Go through the records and report each line in which the word "will" occurs.

Data items:
---+---
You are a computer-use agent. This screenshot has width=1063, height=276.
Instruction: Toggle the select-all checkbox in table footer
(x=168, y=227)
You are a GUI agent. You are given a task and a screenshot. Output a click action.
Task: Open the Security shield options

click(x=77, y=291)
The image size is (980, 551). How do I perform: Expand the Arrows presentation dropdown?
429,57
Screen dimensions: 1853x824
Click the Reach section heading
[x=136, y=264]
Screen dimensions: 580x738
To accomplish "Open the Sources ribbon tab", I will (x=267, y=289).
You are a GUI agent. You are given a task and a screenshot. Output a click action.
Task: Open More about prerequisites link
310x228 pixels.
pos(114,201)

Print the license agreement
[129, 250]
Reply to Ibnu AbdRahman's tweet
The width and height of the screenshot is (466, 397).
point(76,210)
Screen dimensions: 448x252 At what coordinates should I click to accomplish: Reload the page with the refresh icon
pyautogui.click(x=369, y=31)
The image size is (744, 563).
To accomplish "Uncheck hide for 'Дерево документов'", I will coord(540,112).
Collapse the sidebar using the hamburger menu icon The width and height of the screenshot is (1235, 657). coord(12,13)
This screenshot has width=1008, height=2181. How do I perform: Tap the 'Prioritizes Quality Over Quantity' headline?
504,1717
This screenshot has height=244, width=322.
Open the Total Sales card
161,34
---+---
■ Exercise answer
To accomplish "Open the Sources ribbon tab", I will (x=267, y=289).
To accomplish "Uncheck hide for 'Дерево документов'", I will coord(540,112).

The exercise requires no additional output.